Bangladeshi ‘Tree Man’ no longer cripple, regains full use of hands
Jan 11, 2017 12:47 PM EST
The Bangladeshi man, who made headlines last year for the unnatural growths on his hands that earned him the label "Tree Man," has finally regained full use of both hands.
Abul Bajandar, a 27-year-old father who resides in Bangladesh, worked as rickshaw driver to earn for his family. His condition is a rare one and is titled "Epidermodysplasia Verruciformis". The medical condition is characterized by wart-like growths on the limbs that greatly resemble tree branches.
When the media's attention was drawn to him, he gained plenty of sympathies and the Bangladeshi government even offered to fully cover the cost of the surgeries he needed, according to BBC News reports. He is reported to be one of only four cases of "tree disease" in the world.

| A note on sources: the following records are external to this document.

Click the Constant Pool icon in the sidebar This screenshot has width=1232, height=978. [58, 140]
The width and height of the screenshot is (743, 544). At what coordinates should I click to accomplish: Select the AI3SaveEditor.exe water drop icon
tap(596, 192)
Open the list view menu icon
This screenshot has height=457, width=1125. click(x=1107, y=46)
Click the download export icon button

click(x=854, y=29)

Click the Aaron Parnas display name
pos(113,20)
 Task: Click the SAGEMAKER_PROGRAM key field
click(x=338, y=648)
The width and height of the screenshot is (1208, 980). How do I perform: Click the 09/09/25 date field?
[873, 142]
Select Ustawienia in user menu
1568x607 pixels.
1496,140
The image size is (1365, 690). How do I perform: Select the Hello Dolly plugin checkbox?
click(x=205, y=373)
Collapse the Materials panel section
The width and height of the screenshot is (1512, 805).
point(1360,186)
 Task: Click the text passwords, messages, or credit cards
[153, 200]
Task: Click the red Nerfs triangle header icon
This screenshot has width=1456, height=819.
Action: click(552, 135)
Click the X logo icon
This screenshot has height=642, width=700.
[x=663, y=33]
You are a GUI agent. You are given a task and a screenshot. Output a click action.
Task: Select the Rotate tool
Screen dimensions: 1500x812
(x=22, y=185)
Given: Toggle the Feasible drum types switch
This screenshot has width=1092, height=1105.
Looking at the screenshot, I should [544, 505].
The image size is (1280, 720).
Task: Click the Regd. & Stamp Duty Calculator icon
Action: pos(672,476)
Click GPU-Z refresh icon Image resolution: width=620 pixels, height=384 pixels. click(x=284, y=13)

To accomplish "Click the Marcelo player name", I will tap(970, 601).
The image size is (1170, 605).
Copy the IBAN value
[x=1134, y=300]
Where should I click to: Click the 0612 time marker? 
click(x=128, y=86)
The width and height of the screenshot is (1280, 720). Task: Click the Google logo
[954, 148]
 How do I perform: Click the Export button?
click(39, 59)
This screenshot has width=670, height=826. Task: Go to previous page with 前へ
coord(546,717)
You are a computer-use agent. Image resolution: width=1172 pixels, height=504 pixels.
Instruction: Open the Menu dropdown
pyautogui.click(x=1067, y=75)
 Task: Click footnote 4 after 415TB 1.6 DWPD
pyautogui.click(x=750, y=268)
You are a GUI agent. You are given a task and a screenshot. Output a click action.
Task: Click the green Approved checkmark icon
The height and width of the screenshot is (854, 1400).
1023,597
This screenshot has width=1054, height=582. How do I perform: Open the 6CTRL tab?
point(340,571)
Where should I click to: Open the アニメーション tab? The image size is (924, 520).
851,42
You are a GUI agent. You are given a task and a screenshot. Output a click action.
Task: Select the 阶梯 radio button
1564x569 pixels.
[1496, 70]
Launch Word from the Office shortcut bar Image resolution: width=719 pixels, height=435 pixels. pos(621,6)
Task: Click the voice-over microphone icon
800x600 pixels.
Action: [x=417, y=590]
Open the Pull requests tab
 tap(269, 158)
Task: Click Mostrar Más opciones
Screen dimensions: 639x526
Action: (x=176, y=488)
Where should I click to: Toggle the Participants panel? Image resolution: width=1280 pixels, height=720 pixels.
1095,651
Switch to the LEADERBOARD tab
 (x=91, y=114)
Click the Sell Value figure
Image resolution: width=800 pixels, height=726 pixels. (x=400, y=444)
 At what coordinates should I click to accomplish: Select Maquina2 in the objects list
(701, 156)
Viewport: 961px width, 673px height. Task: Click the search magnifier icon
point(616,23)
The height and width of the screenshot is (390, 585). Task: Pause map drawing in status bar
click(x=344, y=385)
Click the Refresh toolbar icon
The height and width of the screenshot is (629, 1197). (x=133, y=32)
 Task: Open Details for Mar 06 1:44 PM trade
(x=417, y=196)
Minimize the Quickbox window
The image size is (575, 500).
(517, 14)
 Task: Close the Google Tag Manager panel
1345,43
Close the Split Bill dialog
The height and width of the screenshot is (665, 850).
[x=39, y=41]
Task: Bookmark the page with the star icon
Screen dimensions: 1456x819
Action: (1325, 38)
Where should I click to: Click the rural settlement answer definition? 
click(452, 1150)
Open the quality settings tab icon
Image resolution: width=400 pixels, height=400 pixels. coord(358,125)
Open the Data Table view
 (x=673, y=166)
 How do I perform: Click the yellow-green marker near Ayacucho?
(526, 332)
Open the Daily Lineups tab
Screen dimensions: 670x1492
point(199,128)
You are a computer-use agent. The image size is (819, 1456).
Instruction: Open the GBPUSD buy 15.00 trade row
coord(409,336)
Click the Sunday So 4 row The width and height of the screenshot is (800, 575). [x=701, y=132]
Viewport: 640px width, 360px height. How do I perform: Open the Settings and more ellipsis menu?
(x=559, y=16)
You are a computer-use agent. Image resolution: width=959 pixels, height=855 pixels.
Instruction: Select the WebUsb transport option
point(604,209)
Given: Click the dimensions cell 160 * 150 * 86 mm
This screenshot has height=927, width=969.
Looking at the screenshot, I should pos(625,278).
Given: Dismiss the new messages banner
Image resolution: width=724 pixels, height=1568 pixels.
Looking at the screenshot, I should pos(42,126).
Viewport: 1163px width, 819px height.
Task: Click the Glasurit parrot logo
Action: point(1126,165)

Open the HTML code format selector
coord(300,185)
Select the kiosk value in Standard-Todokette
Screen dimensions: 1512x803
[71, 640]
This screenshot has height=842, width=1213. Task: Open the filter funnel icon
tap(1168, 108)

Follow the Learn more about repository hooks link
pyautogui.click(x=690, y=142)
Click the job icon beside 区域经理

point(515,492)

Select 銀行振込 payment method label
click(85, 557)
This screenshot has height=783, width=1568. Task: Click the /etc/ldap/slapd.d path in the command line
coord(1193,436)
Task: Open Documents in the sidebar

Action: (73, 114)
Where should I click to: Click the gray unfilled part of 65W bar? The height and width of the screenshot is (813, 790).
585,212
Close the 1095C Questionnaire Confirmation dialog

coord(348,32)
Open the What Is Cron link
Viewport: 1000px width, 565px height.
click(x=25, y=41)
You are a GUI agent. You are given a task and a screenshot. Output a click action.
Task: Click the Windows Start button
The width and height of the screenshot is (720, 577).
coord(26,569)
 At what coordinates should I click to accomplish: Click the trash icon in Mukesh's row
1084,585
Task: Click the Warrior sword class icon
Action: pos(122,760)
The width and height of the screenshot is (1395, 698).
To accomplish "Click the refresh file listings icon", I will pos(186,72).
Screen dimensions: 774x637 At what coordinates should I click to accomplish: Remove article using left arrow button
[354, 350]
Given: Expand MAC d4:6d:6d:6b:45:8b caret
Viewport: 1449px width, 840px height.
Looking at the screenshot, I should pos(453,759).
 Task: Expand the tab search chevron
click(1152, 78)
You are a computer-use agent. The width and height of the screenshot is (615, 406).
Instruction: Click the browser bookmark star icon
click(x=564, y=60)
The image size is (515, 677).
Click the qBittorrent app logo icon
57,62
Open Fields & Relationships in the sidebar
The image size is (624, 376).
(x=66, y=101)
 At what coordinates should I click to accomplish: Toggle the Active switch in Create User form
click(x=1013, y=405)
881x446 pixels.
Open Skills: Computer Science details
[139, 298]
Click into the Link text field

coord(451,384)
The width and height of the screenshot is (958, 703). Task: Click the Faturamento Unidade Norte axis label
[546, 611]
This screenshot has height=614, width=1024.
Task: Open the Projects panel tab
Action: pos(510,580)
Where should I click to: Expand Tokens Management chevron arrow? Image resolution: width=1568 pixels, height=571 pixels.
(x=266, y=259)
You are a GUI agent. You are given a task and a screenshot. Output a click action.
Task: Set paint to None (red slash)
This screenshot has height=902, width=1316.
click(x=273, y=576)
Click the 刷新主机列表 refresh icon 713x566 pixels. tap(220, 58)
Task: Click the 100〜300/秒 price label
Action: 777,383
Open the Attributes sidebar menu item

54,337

Abul suffered from wart-like growths since his teenage years. Initially, he made attempts at cutting them off but the process was far too painful. The pursuing treatment proved futile as the costs in India were greater than he could afford.
Within the past year, Abul has undergone 16 surgeries and shed nearly 11 pounds of wart growths. Although he is still recovering, he can make full use of his limbs even to the extent of writing and eating. An ecstatic Abul delightfully held his baby daughter and played with her for the first time in years.
The surgery's success is apparent but doctors are waiting to see if the growths return until they claim it to be a complete success. The medical practitioners believe that the disease is triggered by a deficiency in the immune system.
Abul states that his hands felt very heavy and his movement was hampered. His clumsiness had cost him his job but now that they have been successfully removed, we can hope to see him back at work to provide for his family.
Doctors confirm that Bajandar is in "very good shape".